Avukat: İddianame savcısı, TMK’da yapılan değişiklikten haberdar değil
Saraç’ın avukatı Alişan Şahin ise iddianamede yer alan usul hatalarına dikkat çekti. İddianame savcısının, Saraç’ın daha önceden beraat ettiği kesinleşmiş davaları da mükerrer olarak dosyaya sunduğunu söyleyen Şahin, “O zamanki soruşturma savcısı başkaydı. Aradan 5 yıl geçtikten sonra sayın savcı soruşturma açmış ve eski dosyaları kapamak için hızlıca iddianameler hazırlamış. Sayın savcı soruşturmaya özen gösterseydi TMK’da yapılan değişikliklerden haberdar olurdu” dedi.
Şahin, “Müvekkilimin saydığı ilkelere keşke bu ülkenin savcıları, hakimleri de sahip olsaydı ve bu dosya sizin önünüze gelmeseydi. Paylaşımlarda, iddianamede ceza için gerekçe olarak gösterilen ne cebir ne şiddet ne de bunları meşru gösterecek beyanlar var. Bunlar örgüt propagandasına delil olacak nitelikte deliller değildir. Aksine, bu paylaşımlar Anayasa ve AİHM kararlarına göre ifade özgürlüğü kapsamındadır” diyerek, emsal kararları mahkemeye sundu. Şahin, Saraç’ın duruşmalardan vareste tutulmasını talep etti.

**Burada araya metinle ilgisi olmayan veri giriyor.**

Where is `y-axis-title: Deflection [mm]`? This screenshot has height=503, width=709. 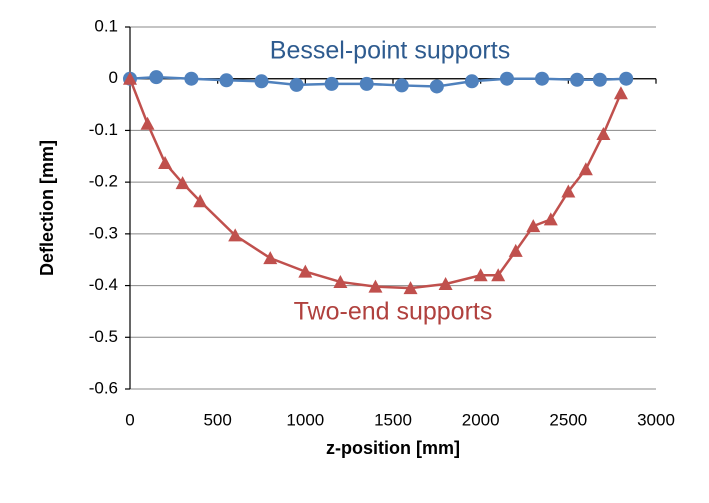
y-axis-title: Deflection [mm] is located at coordinates (47, 208).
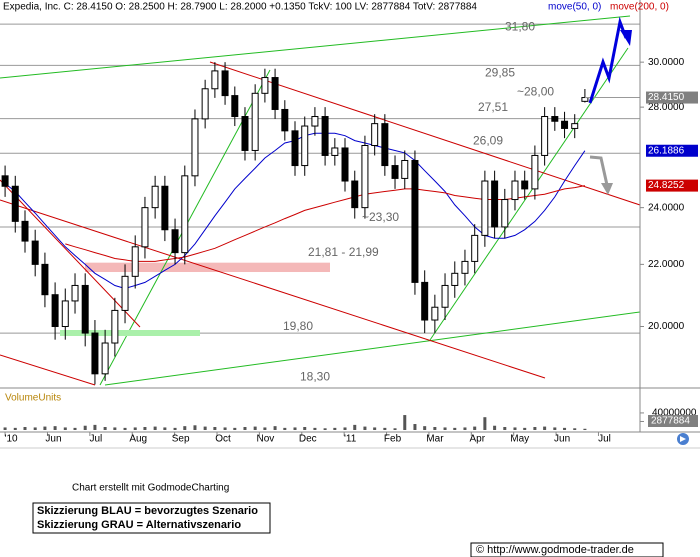 The image size is (700, 557). I want to click on y-tick-label: 20.0000, so click(666, 326).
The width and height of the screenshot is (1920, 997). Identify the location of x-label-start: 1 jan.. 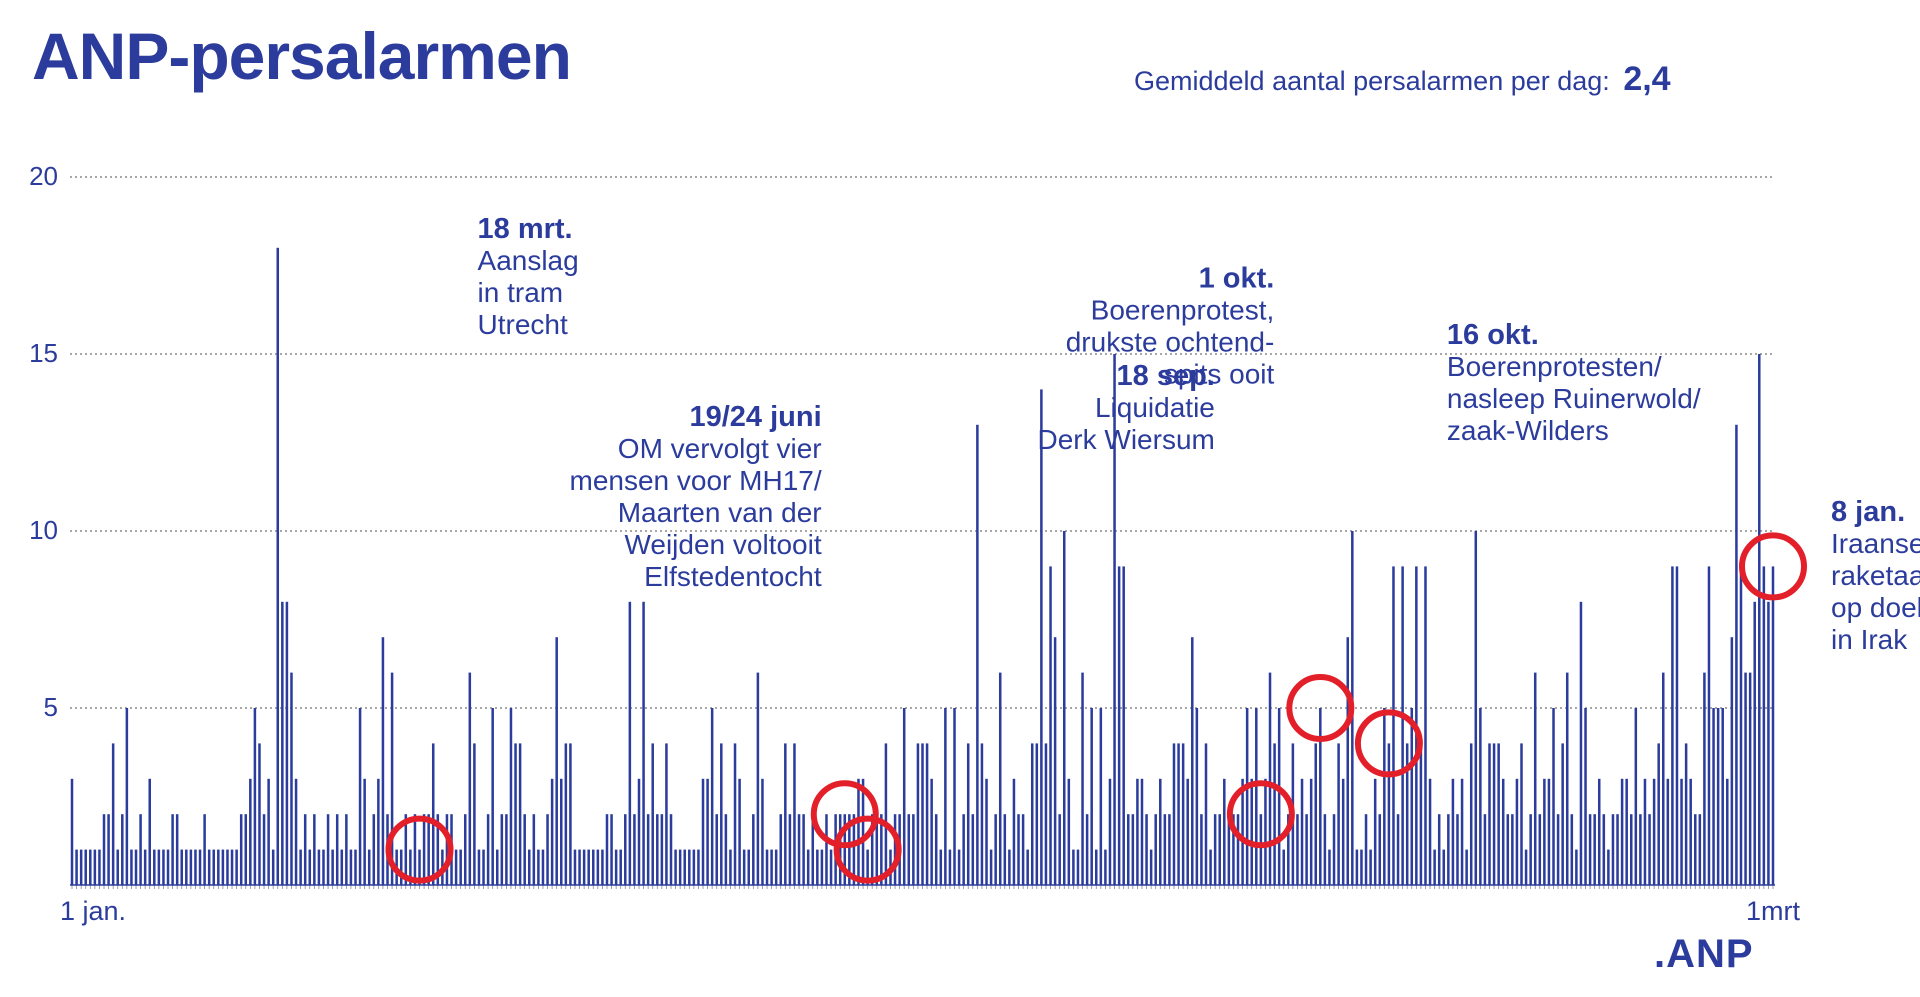
(93, 911).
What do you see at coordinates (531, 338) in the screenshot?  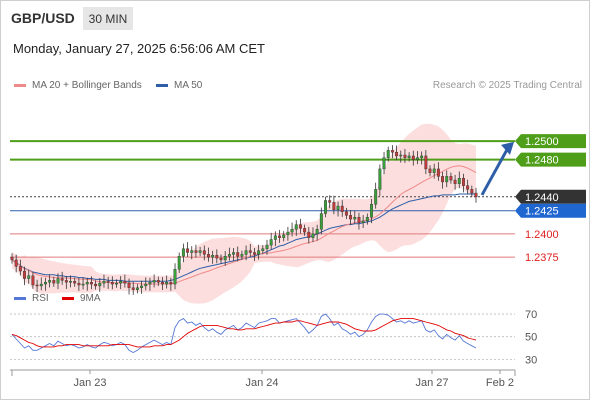 I see `rsi-tick-50: 50` at bounding box center [531, 338].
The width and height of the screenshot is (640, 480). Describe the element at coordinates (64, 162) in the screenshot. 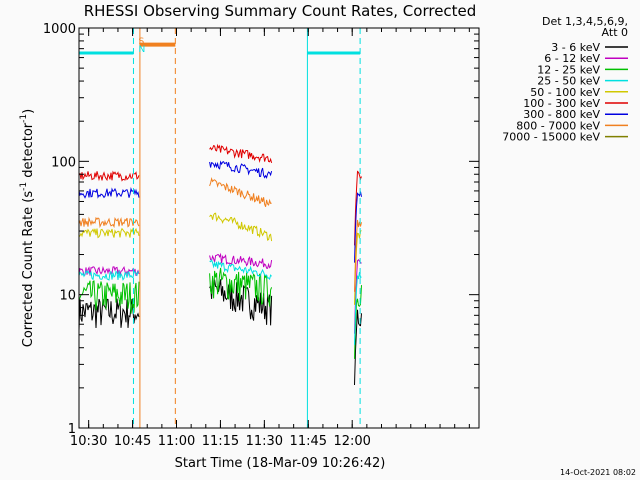

I see `y-tick-label: 100` at that location.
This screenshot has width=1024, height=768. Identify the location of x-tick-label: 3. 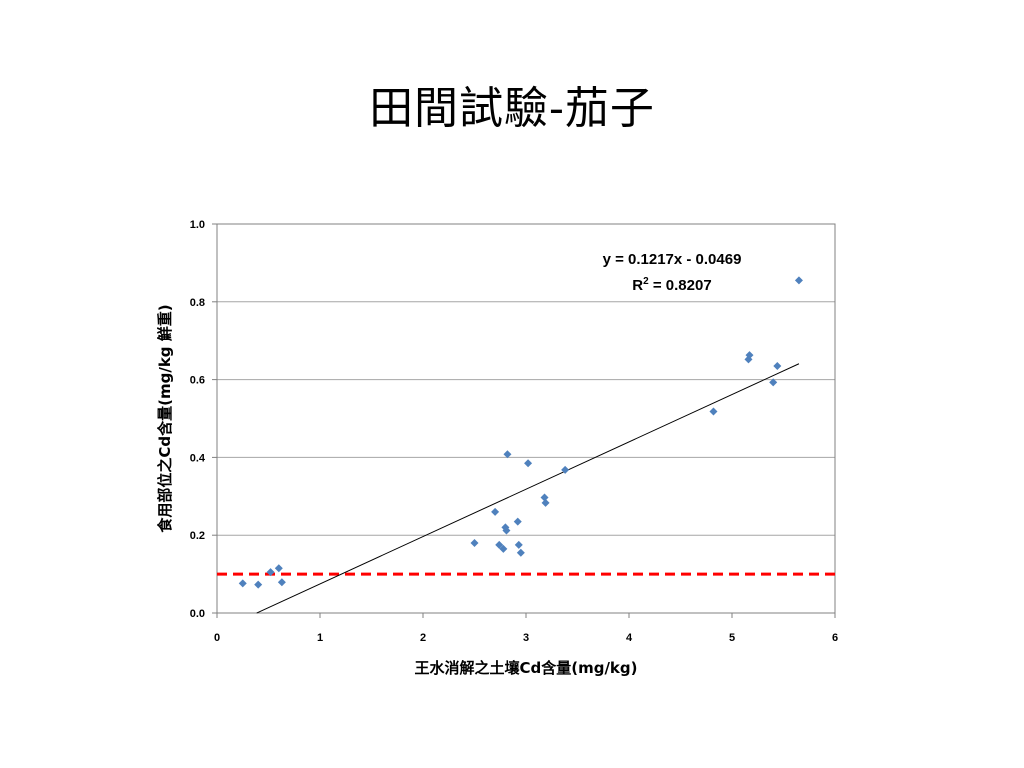
(526, 638).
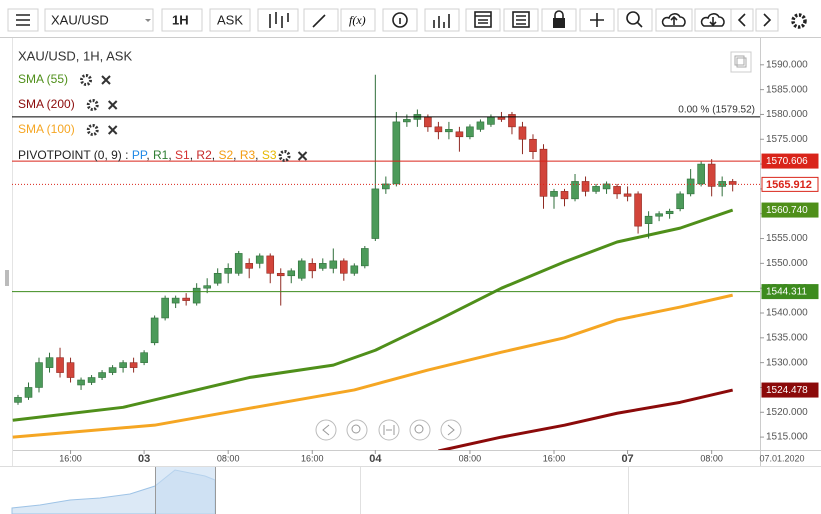 Image resolution: width=821 pixels, height=514 pixels. Describe the element at coordinates (787, 362) in the screenshot. I see `y-tick-label: 1530.000` at that location.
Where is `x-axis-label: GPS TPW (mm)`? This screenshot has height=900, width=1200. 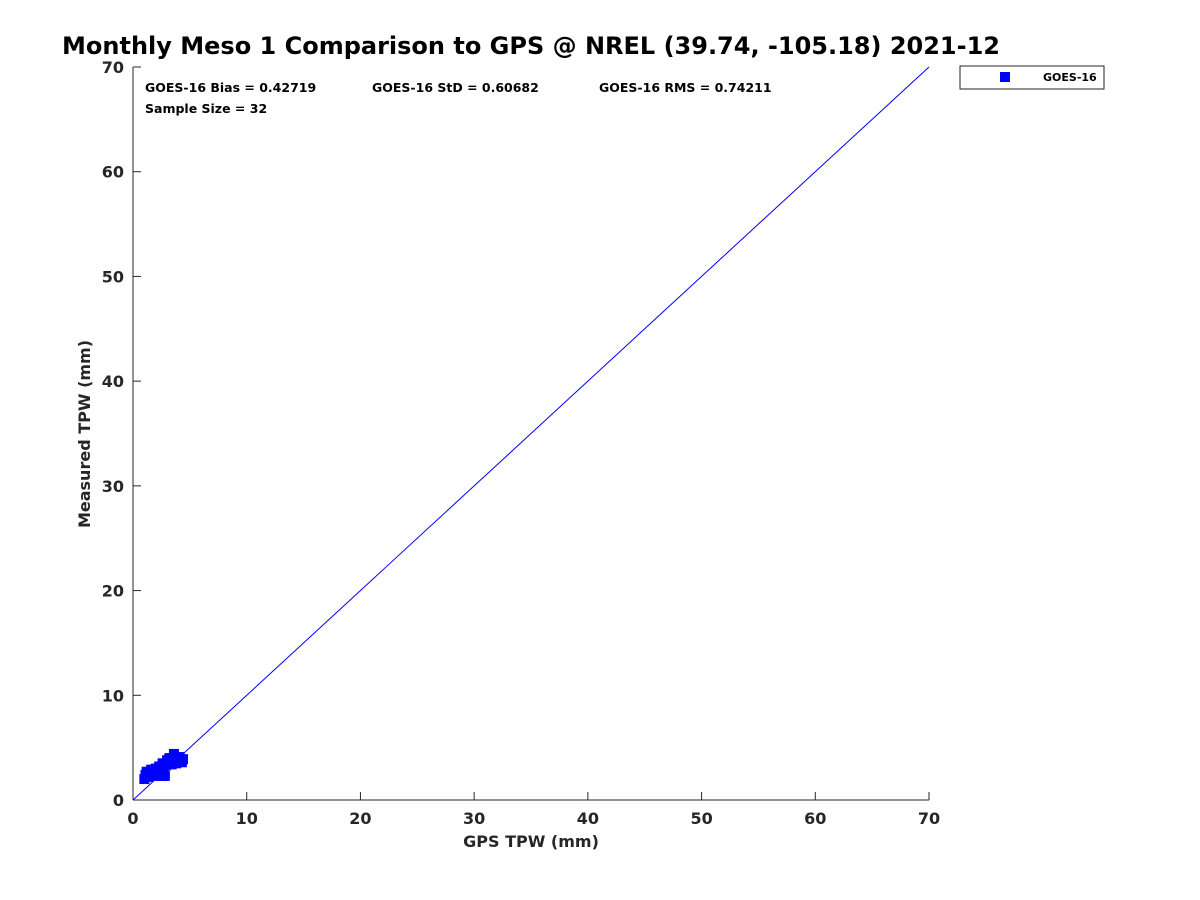 x-axis-label: GPS TPW (mm) is located at coordinates (531, 842).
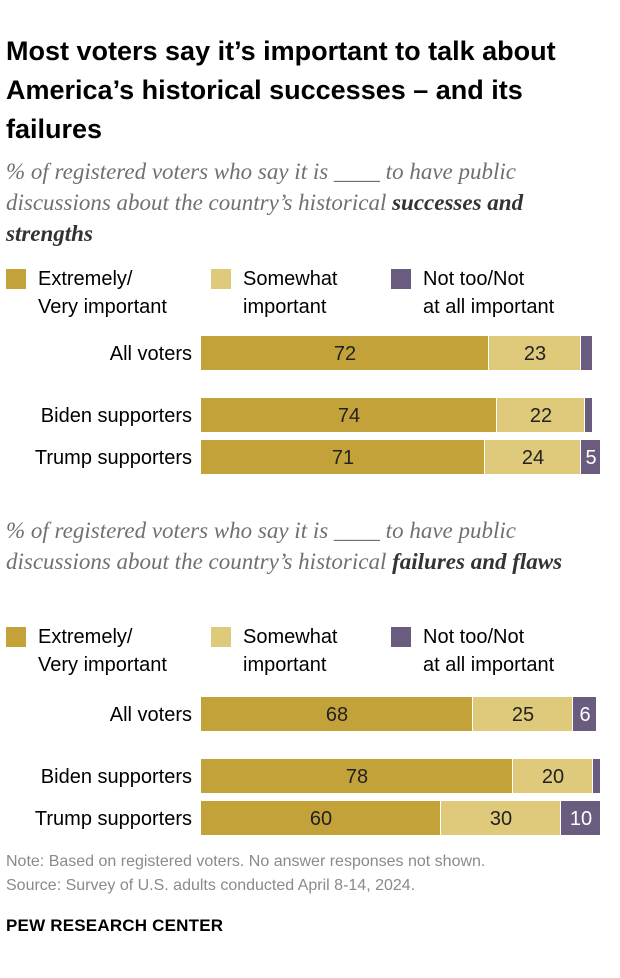  I want to click on data-label: 72, so click(345, 354).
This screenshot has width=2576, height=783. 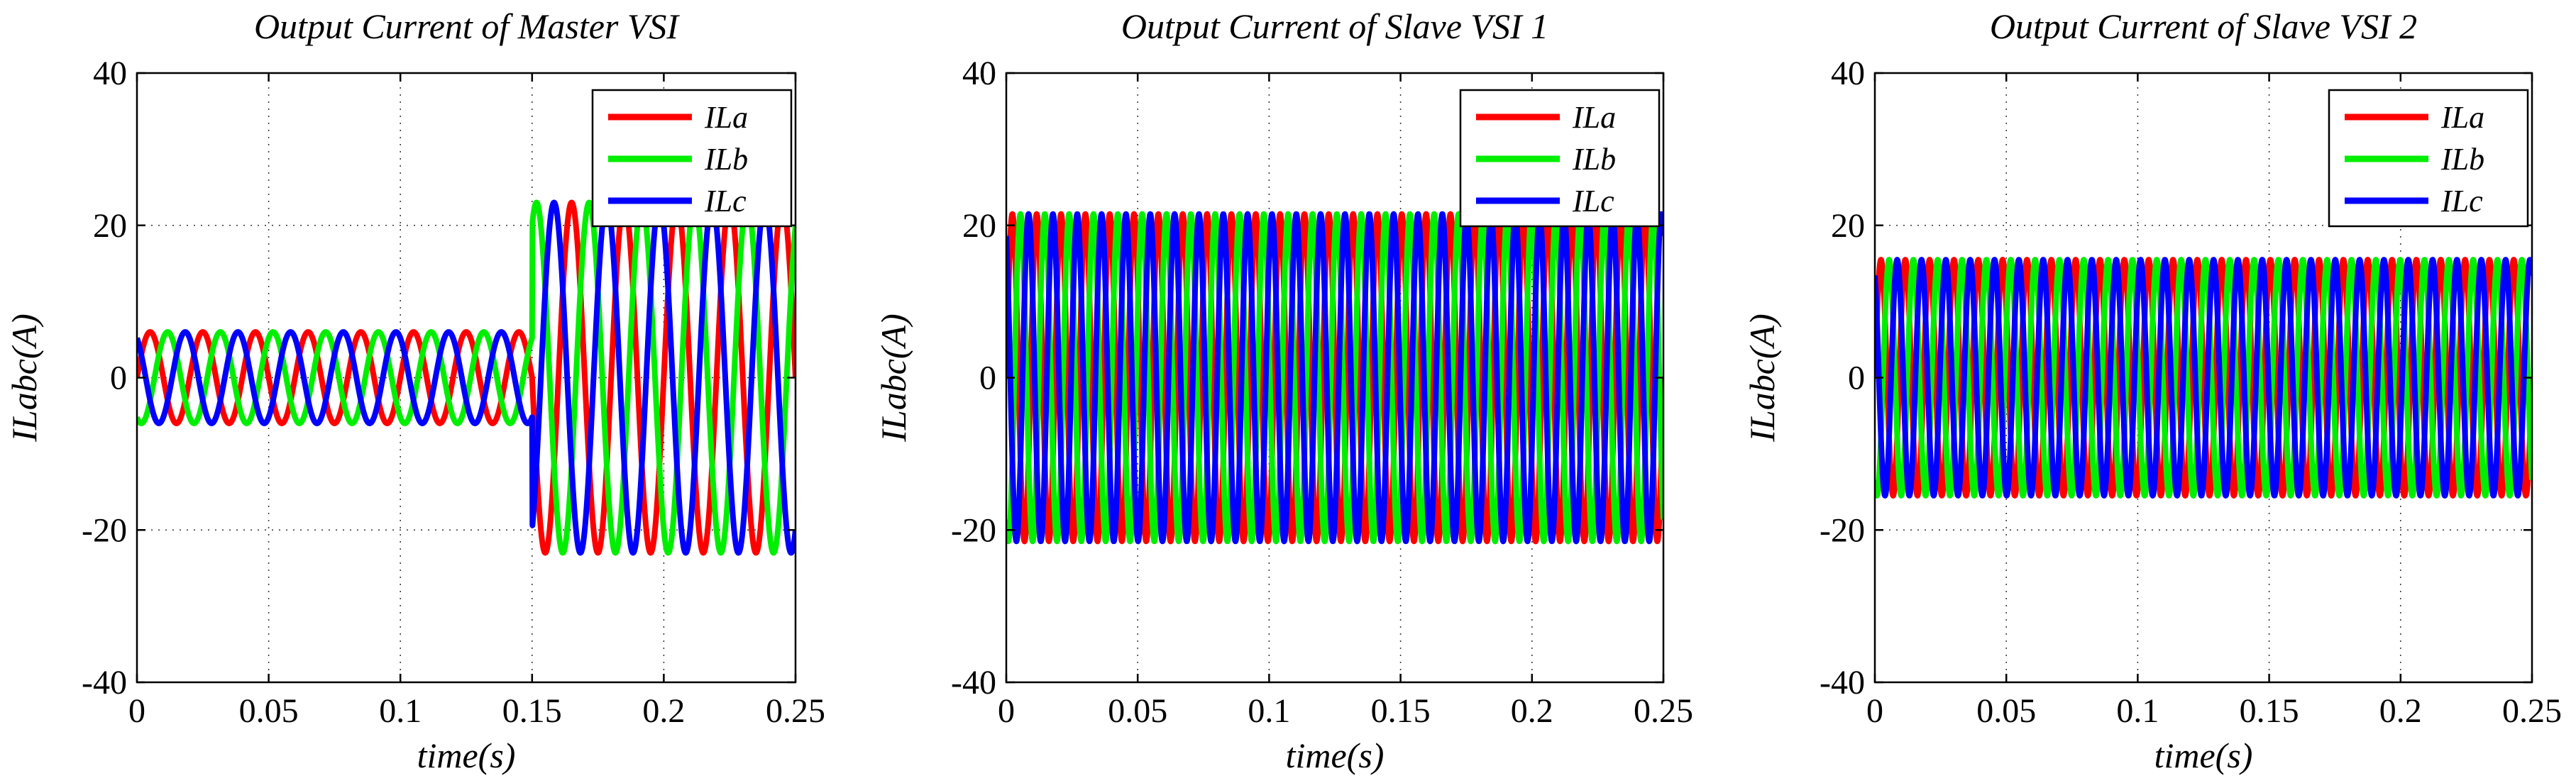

Tekin ve Fincancı’nın savcısından ayrı ayrı iddianameler
Dosyaya girecek yeni deliller neticesinde sanığa sorulacak sorular olabileceğini belirten mahkeme heyeti, Saraç’ın duruşmadan vareste tutulması talebini reddetti, yurt dışına çıkış yasağını ise kaldırmadı.
Mahkeme ayrıca, eylem gününde çekilen görüntülerin incelenmesi için TRT’den bilirkişi raporunun beklenmesine ve dosyanın esas hakkındaki mütalaanın hazırlanması için iddia makamına gönderilmesine karar verdi. Bir sonraki duruşma 15 Haziran’da görülecek.
Saraç ve diğer katılımcılara eylemden beş yıl sonra benzer gerekçelerle ayrı ayrı iddianameler hazırlanmıştı. Aynı eylemden hareketle aralarında gazeteci ve belgeselcilerin bulunduğu kişilere de benzer iddianameler ile dava açan savcı, Türk Tabipleri Birliği (TTB) Merkez Konsey Başkanı Prof. Dr. Şebnem Korur Fincancı ve belgesel yönetmeni Sibel Tekin hakkındaki iddianameleri de hazırlamıştı.